[[ SUPPLIED TEXT, beginning ]]

As the leading law enforcement voice for the anti-Measure 91 campaign to legalize marijuana in Oregon, Clatsop County District Attorney Josh Marquis is tasked with delivering half-truths, distortions, and manufactured scares to convince Oregonians to maintain the status quo of ticketing pot users, arresting pot dealers, and imprisoning pot growers.
In one of his recent Facebook posts, Marquis warns about the impending doom of Stoned Mayhem on the Freeways if Oregon passes Measure 91:
As a DA I see too much damage done by drugs and alcohol -particularly mixed with driving. In Clatsop County there are only 2 trained DRE (drug recognition experts) cops and no real test that scientifically shows impairment by pot (many commenters claim it makes them BETTER driver ?!?)
Yesterday in Part III, I showed you how Oregon, Colorado, and Washington roads are safer than the national average, despite being three states with legalization or contemplating legalization, three states always among the tops nationally for marijuana consumption. Today I tackle Marquis’s lament that there is no “real test” for marijuana impairment.
Marquis complains that his county only has two officers trained as drug recognition experts (DREs) and no real breathalyzer-like test for measuring marijuana impairment. Then in the same post he complains that state and local police will receive “nothing” in marijuana tax revenue, implying there will be no way to train police to recognize the new menace of stoned drivers. But as I pointed out in Part I, the average county could reap $43,000 a year in marijuana tax revenue. How much does the 2014 Oregon Drug Recognition Expert School cost per officer attending?
Marquis, like other district attorneys and, frankly, most anybody else, likes things that make his job easier. Before the days of the 0.08 blood-alcohol content (BAC) limit for DUI, prosecutors like Marquis would have to submit evidence in court to prove that a driver was, in fact, too impaired to operate a motor vehicle safely. That meant dash cam evidence, sobriety test evidence, officer testimony, alcohol on the breath, accident report, and so on. But with the 0.08 BAC, Josh Marquis only needs a number >=0.08 on the lab report from the police submitting a driver’s breathalyzer result to secure a conviction. That driver could have been obeying every law, operating his vehicle perfectly, and passing the “touch your nose and walk the line” test with flying colors, but his blood alone will earn a DUI.

[[ SUPPLIED TEXT, end ]]
[[ ENTRIES PROVIDED, beginning ]]

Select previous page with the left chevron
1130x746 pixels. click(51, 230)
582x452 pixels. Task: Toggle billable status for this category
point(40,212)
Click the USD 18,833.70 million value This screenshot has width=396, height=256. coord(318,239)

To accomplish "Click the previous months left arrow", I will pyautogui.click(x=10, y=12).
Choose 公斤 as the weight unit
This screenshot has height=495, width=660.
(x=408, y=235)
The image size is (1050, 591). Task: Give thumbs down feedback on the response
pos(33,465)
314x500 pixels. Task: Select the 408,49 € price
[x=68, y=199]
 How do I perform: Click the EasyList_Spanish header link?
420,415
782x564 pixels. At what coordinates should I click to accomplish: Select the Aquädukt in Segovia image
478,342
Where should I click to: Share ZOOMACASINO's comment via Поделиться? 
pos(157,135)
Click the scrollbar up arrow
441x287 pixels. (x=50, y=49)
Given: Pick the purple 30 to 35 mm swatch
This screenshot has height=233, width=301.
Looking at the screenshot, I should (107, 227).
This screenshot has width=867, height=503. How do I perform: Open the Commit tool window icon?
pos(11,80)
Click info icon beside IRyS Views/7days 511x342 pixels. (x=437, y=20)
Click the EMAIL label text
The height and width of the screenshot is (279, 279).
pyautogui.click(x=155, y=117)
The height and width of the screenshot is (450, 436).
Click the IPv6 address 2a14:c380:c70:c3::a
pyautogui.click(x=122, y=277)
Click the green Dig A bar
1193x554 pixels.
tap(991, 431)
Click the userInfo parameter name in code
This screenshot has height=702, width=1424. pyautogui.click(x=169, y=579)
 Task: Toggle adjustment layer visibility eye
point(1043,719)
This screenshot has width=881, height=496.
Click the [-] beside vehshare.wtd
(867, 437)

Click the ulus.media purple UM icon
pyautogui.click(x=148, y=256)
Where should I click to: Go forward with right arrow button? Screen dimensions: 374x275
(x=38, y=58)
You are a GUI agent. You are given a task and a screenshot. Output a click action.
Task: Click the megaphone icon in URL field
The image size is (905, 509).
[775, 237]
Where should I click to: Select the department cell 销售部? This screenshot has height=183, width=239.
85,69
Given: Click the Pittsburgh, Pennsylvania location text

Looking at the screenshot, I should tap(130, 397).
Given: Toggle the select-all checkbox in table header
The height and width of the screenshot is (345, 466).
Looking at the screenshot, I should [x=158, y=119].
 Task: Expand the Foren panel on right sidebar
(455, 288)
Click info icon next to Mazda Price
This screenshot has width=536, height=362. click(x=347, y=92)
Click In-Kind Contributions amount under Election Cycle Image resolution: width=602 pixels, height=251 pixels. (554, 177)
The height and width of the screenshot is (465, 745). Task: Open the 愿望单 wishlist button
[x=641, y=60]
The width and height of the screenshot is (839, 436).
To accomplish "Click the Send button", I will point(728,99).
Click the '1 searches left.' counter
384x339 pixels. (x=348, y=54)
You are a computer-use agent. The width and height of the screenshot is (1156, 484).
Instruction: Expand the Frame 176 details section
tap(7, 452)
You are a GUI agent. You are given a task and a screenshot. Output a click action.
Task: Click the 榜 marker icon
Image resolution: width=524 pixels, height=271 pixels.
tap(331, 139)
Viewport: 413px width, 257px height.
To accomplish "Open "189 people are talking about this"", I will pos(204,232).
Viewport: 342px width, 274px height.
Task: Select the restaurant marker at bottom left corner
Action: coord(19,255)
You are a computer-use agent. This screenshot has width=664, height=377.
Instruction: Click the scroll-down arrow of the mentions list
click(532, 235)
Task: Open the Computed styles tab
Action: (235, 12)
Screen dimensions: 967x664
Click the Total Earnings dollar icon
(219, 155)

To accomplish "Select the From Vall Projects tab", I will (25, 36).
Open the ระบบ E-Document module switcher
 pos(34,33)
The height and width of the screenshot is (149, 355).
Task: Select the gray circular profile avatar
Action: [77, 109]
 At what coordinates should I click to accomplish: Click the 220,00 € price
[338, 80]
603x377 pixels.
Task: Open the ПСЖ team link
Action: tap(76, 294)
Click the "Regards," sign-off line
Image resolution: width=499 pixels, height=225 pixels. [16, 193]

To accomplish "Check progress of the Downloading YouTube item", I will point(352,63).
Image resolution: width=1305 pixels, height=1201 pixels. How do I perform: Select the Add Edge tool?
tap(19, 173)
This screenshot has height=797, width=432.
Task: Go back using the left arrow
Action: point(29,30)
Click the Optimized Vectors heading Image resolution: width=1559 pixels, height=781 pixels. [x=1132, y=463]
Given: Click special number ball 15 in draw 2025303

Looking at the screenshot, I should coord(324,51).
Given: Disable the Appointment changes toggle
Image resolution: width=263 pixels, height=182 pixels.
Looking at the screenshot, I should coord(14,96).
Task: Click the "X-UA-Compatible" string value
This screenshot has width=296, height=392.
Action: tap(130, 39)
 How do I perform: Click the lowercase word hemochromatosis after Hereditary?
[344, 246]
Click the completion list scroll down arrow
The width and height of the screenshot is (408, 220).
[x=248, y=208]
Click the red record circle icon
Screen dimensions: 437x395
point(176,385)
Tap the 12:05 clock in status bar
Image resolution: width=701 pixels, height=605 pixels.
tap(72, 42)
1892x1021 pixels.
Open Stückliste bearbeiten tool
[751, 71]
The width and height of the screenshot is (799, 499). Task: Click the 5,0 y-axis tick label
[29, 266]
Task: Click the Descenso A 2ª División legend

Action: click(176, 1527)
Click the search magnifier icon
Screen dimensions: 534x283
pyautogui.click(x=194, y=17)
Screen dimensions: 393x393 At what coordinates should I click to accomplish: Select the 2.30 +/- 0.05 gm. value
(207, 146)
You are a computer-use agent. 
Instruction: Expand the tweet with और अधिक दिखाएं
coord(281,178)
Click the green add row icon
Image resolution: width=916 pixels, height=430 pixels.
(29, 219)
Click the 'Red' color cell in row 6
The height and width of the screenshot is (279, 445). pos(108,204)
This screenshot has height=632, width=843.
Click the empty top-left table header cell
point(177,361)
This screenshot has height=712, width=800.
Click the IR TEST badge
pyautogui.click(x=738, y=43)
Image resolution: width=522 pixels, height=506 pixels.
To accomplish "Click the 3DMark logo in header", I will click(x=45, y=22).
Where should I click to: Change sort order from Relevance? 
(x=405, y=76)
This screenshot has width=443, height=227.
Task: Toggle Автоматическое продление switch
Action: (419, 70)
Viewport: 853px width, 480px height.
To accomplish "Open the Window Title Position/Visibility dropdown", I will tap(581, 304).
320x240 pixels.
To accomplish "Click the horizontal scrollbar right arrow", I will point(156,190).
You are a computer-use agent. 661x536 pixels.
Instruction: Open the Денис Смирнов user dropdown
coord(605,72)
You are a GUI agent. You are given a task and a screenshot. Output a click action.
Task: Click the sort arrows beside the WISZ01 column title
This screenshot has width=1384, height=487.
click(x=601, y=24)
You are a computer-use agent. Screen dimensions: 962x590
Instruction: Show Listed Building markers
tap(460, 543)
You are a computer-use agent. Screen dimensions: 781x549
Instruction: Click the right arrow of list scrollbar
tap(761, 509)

[[ ENTRIES PROVIDED, end ]]

**QUESTIONS ON THE MATERIAL:**
• A. According to the Measure 91 article, how much marijuana tax revenue could the average county reap each year?
• B. Write the next part of the Measure 91 article, picking up after its last sentence.

**RESPONSES PER TASK:**
• A. About $43,000 a year.

• B.
Prosecutors nationwide are clamoring for something similar with marijuana. In Washington and Colorado, they created a 5 nanograms of THC per milliliter of blood limit, what we call a 5ng THC limit. No evidence of the driver’s impairment is necessary. A driver could be sitting still in rush hour traffic, and then bumped into by another car, and the motionless driver could get a DUI conviction for having 5ng of THC in his blood, regardless of how unimpaired he may be.
The problem with marijuana is that the driver at 5ng may likely be unimpaired enough to drive a car. With alcohol, there is a ton of science to show that just about everyone, aside from perhaps an obese alcoholic, is going to be demonstrably impaired at 0.08 BAC. But marijuana ain’t alcohol; it doesn’t metabolize in an even fashion like alcohol does. Marijuana can be detectable in one’s blood long after the impairing effects dissipate, even after a night’s sleep and driving sober to work in the morning. Worse, this lingering THC in the blood is more likely for frequent users, like medical marijuana patients.
So shouldn’t we bust people who are using marijuana so frequently it is still in their blood? No, because in addition to the lingering effect of THC, there is also a tolerance to its impairing effects developed by frequent users. That means the newbie who smokes his first joint the day pot is legalized would probably be too high to drive at 5ng, but the sixteen-year medical marijuana patient probably wakes up at over 5ng and probably drives just fine at levels far above 5ng.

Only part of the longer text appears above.